Editor's note: After this story aired the Washington State Board of Education advised KING 5 that the story quoted the wrong RCW. The correct law for school district waivers is RCW 28A.305.140.
School districts in Washington state must provide 180 days of instruction for students each school year, according to state law. But growing numbers of districts aren't meeting that requirement, thanks to a waiver program that lets districts shave days off the annual calendar, and a loophole that lets districts count partial days as full ones.
A KING 5 Investigation found that 117 school districts, or 40 percent of the districts in Washington, received state-approved “waivers” of the 180-day requirement. Just five years ago only 10 percent of districts were granted such waivers by the Washington State Board of Education. On a waiver day, teachers report to school, but not students.

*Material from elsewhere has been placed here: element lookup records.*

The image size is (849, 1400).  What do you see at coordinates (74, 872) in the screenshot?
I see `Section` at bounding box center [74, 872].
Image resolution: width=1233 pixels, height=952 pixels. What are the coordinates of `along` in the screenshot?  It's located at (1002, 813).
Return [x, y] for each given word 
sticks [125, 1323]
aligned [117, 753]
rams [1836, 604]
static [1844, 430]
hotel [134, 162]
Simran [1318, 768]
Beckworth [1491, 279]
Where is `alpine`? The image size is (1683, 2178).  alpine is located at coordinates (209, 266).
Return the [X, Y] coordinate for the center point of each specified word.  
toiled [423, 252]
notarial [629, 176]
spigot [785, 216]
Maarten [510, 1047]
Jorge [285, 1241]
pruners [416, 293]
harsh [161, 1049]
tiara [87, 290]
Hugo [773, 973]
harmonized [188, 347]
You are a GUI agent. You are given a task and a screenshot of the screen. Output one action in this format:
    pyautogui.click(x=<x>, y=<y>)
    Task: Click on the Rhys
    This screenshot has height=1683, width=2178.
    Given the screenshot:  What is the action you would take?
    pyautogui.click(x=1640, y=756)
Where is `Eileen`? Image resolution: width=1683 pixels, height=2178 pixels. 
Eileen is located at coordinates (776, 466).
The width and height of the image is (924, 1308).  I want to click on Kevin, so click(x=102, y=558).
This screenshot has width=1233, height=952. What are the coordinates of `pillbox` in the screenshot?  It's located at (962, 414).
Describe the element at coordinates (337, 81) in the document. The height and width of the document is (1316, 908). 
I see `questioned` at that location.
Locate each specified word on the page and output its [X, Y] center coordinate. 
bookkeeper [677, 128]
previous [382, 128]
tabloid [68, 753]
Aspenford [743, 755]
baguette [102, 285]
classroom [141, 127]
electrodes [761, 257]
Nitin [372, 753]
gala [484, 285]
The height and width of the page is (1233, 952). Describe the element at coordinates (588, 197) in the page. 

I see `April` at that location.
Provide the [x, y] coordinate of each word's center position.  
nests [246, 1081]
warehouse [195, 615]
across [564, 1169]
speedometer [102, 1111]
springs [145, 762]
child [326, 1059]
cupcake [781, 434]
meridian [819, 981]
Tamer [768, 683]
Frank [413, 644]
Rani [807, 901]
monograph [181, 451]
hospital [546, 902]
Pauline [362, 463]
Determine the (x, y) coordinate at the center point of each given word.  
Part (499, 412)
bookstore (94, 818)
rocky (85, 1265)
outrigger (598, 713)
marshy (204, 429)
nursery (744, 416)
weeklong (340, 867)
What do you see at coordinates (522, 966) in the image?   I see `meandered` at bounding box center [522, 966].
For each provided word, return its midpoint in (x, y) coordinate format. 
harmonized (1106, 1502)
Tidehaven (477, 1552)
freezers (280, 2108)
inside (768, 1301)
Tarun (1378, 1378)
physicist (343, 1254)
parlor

Seattle elementary schools have a three-day waiver for the current year. Edmonds, Northshore and Shoreline schools have five-day waivers. Federal Way has seven days waived from its school calendar this year.
The rise in waivers comes as districts find new ways to carve up their calendars to meet basic education requirements while finessing budget cuts.
“It’s hard to escape the fact that the needs of adults are sometimes pitted against the needs of children,” said Ben Rarick, the executive director of the State Board of Education.
Documents obtained by KING 5 show that the board has had concerns for several years about the “erosion of student contact time” caused by waivers. Still, the board has continued to approve them.
Rarick said the law doesn’t give the board much authority to turn down waiver applications submitted by school districts.
“If the legislature wants a waiver program that is used sparingly, that is only used in unique circumstances, we’re all for that. But that would require a change in the law,” said Rarick.
The State Board of Education says the bigger concern is that schools that are denied waivers could resort to an option potentially more disruptive to student learning – partial school days via early dismissals or late starts.
“We just go along with it I guess, but it’s a little chaotic,” said Kris Fuehr of Issaquah on a recent Wednesday morning as she readied her three daughters for school.
“You set your alarm clocks differently,” she said as she rushed her elementary school-aged daughter Darby off to school. Darby's school starts at its regular time on Wednesdays, but releases students two hours early.
Fuehr's middle school daughters, meanwhile, start class two hours late on Wednesday. A working parent from the neighborhood drops off her daughter at the Fuehr house on these days to wait until school starts.
“Kind of a neighborhood effort to get everybody to school on Wednesday,” said Fuehr.
Issaquah has 42 partial days each school year and two state-approved waiver days.
Issaquah’s Associate Superintendent Ron Thiele said teachers use the non-classroom time created by those days primarily for two reasons: Parent-teacher conferences and professional development for teachers.
“We have a lot of demands that have been put on educators with increasing rigor, with the integration of new technologies into teaching, (and a) new evaluation system,” said Thiele.
In recent years state lawmakers cut money that paid for three days of teacher development outside the 180-day school year. Thiele said his district can’t pay the cost of providing that training outside the student school year.
“The real challenge is where do you find the time to do that, without adding the additional days,” said Thiele.
Districts have turned to partial days because they allow two goals to be met in one day. Washington law says that if students come to class and receive even one minute of instruction, the district can count that as a full school day.
Districts that dismiss class early still receive credit for a school day while also giving teachers their professional development time.
It’s a formula that many districts say is working well. But there’s been almost no research on the impact of these disruptions is on student learning.
“I’m not aware of other states that have used the half-day closings in the way that you’ve described,” said Dr. Dave Marcotte, a professor of public policy at the University of Maryland.
Dr. Marcotte said waiver days are generally used by states when school days are lost to foul weather, not because of funding problems.
In 2008, Marcotte’s research determined that when districts lost a week to ten days of class because of snow closures, test scores fell by 2 percent.
He said that finding could serve as a warning for Washington’s growing combination of waived and/or partial school days.
“I have a prediction, certainly,” said Marcotte. "Anytime you reduce the amount of time kids spend in school, test scores are going go down and the amount they go down is directly a function of how much time is lost. Test scores will go down especially for kids we might worry about most -- that is kids who are from low-income families and kids who are minority students.”
The Washington State Board of Education and many school administrations point out that another part of the law is never waived -- the part requiring that districts meet "a district-wide annual average" of 1,000 hours of classroom instruction in a school year.
Even with partial days or waived days, districts must meet that 1,000-hour average requirement each school year.
Dr. Marcotte said he still has reservations.
“The evidence about just how you sprinkle in half-days, the impact that [it] has on learning is not that sound,” said Marcotte. "Certainly, we know from all kinds of settings, more time in school means better learning outcomes for kids.”